Leukodystrophies are a heterogeneous group of inherited disorders that affect the white matter of the central nervous system (CNS), regardless of the involved structural component, affected molecular processes, disease progression, or whether the peripheral nervous system is also affected. Numerous inherited conditions also affect white matter secondarily; these are known as genetic or inherited leukoencephalopathies. Thus, while primary leukodystrophies mainly affect glial cells, inherited leukoencephalopathies are disorders with primary neuronal, vascular, or systemic involvement in which changes in white matter are considered secondary. Therefore, although all leukodystrophies can be considered inherited leukoencephalopathies, not all inherited leukoencephalopathies are leukodystrophies.
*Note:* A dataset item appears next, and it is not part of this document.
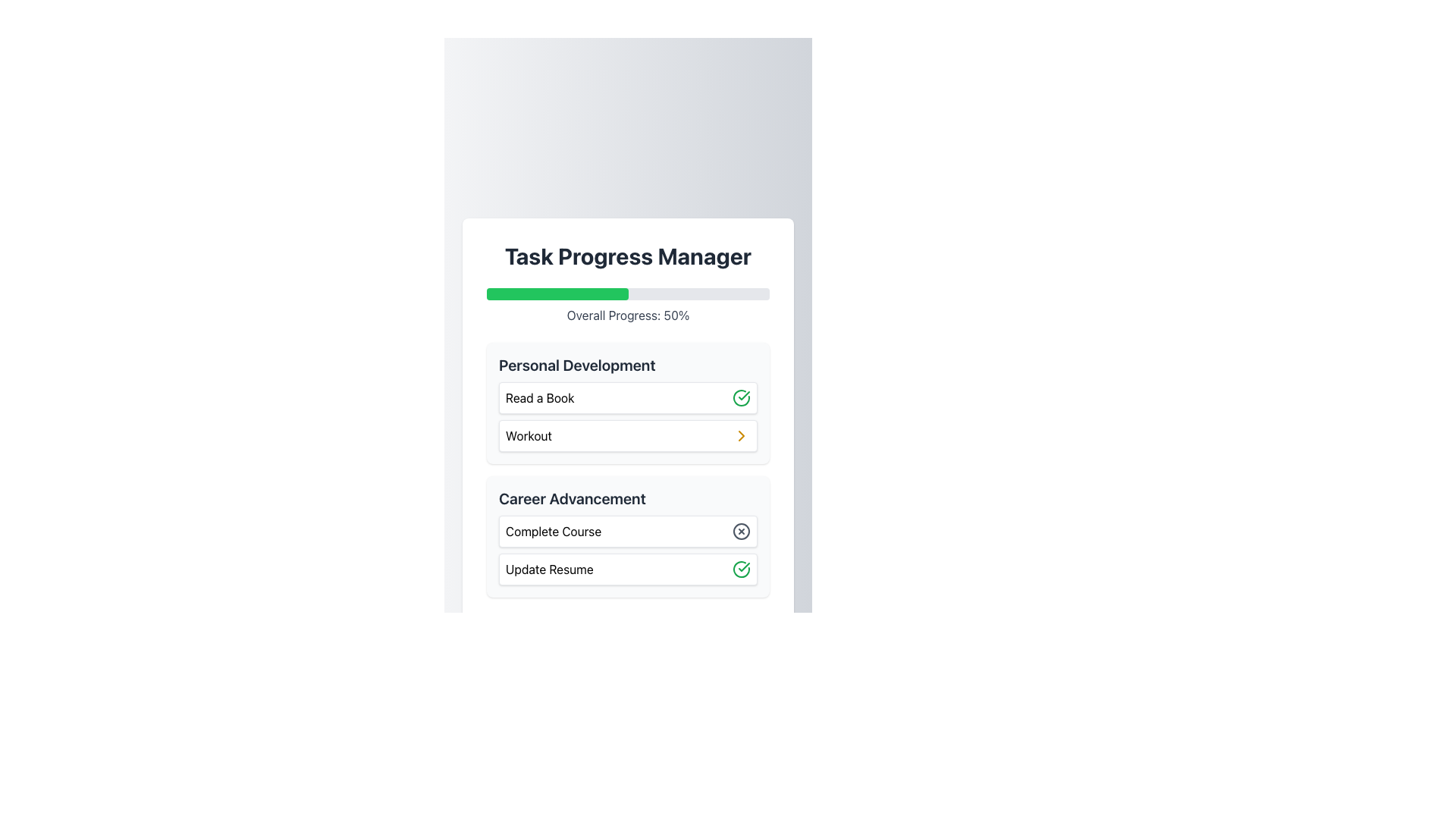 The image size is (1456, 819). What do you see at coordinates (742, 397) in the screenshot?
I see `the green stroke circular progress marker icon located beside the 'Update Resume' card in the 'Career Advancement' section of the interface` at bounding box center [742, 397].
These two groups of diseases include pathologies with onset from the neonatal period to adulthood, and, although each disease can have different characteristics, all of them show white matter abnormalities on magnetic resonance imaging (MRI) or CNS pathologies, and movement disorders usually dominate the clinical picture, particularly in younger individuals. Due to their complex diagnosis, the true prevalence and incidence of leukodystrophies as a group is difficult to establish, and combined incidence is estimated to be between 1/50 000 and 1/7,663 live-born infants. Generally, early recognition of a leukodystrophy can be complicated, since they are often insidious and clinically heterogeneous, and therefore usually not considered until abnormalities are detected on MRI. Even then, due to the limited knowledge on their etiology, they can go undiagnosed or be incorrectly diagnosed. While advances in pattern recognition in neuroimaging have improved diagnostic yield, current treatments are limited, and a definite diagnosis is essential for the correct management of symptoms, prognosis, and genetic counseling.